At the same time, Make America Great Again also proved that Ezaki Michio had conveyed the truth perfectly.
In Japan, many people lightly think that Trump’s remarks during the election were mere lip service, but in fact this way of thinking leads directly to the current U.S.-China trade war.
The theoretical background to Trump’s statements lies in Professor Navarro’s If the United States and China Were to Go to War, and Chapter 42 states the following.
“1. China relies on numerous unfair trade practices, including currency manipulation, illegal export subsidies, intellectual property theft, and the protection of its domestic market in order to strengthen its manufacturing base and promote export-led economic growth.
2. Economic growth and a strong manufacturing base have given China abundant resources for strengthening and modernizing its military power.
3. Wielding its superior economic power as a weapon, China has intimidated neighboring Asian countries such as Japan, the Philippines, Taiwan, and Vietnam on a variety of issues, including trade and territorial disputes.
4. Since China joined the WTO in 2001 and was able to enter the U.S. market freely, the United States has lost more than 70,000 manufacturing plants, and its rate of economic growth has shrunk to less than half.
5. Due to slowing economic growth and the weakening of the manufacturing base, it is becoming increasingly difficult for the United States to maintain a military force of sufficient scale and quality both to ensure its own national security and to fulfill its treaty obligations to its Asian allies.”

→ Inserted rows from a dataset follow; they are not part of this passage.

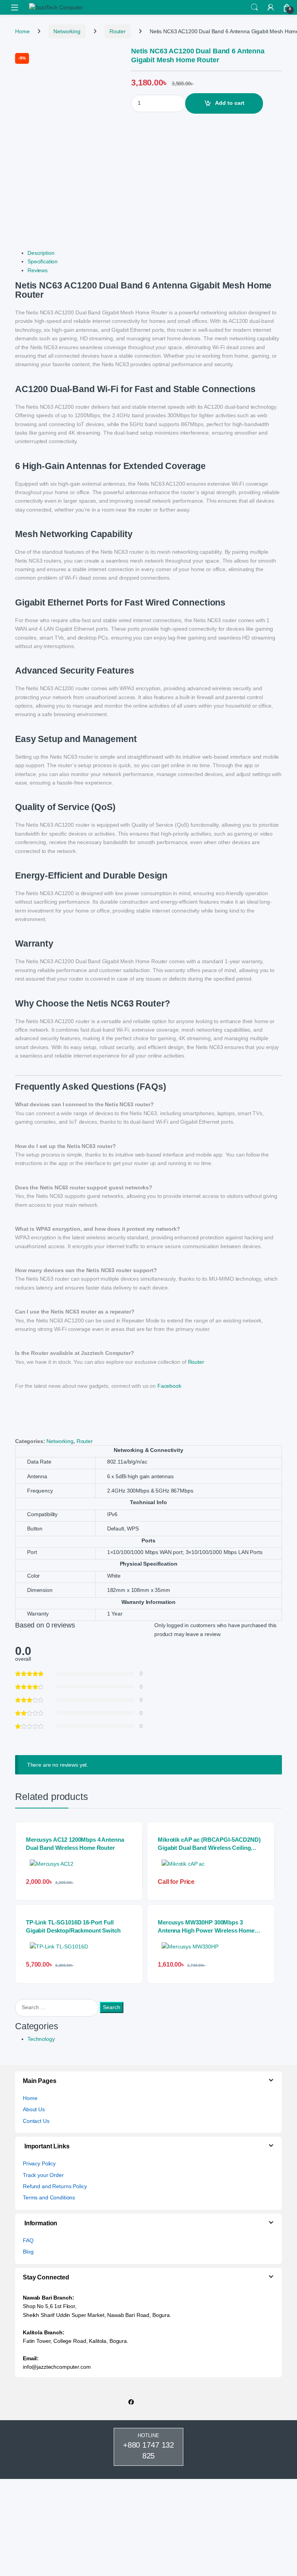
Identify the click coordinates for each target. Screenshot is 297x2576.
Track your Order (43, 2175)
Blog (28, 2251)
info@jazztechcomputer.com (57, 2367)
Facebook (169, 1386)
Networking (66, 31)
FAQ (28, 2240)
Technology (41, 2039)
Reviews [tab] (37, 270)
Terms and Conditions (49, 2197)
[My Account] (270, 7)
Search (254, 7)
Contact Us (36, 2121)
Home (22, 31)
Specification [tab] (42, 261)
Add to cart (229, 103)
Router (117, 31)
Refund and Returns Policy (55, 2186)
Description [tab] (40, 253)
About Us (34, 2109)
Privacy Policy (39, 2163)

China is the very threat in the Asia-Pacific, and the source of that threat is the economic power China built through unfair trade.
Therefore, reducing that economic power is itself what protects both the national interests of the United States and its allies.
Against the background of Professor Navarro’s argument, in the National Security Strategy released on December 18 of last year, the Trump administration explicitly condemned China and Russia as “revisionist powers” that seek to change the status quo by force, that is, powers seeking to transform the world into one diametrically opposed to American values and interests.
Some people mistakenly think that U.S.-China “cooperation” had continued all along, but it was only after President Richard Nixon visited China in 1972 that the United States entered into a cooperative relationship with the Chinese Communist government.
At that time it was the era of the U.S.-Soviet Cold War, and in order to counter the Soviet threat, the Nixon administration deliberately built a cooperative relationship with China, a communist state.
It was precisely because this U.S.-China cooperation had been established that Japanese companies, too, were able to advance into China with peace of mind.
Since then, the United States had tried to encourage democratization by supporting China’s economic development, but China not only dismantled American manufacturing through unfair trade practices, it also advanced military expansion, built military bases in the South China Sea, and came to behave with arrogance in the East China Sea, including around the Senkaku Islands.
The Trump administration, thinking in those terms, shifted China’s strategic position for the first time in 45 years from a “quasi-ally” to a “potential enemy.”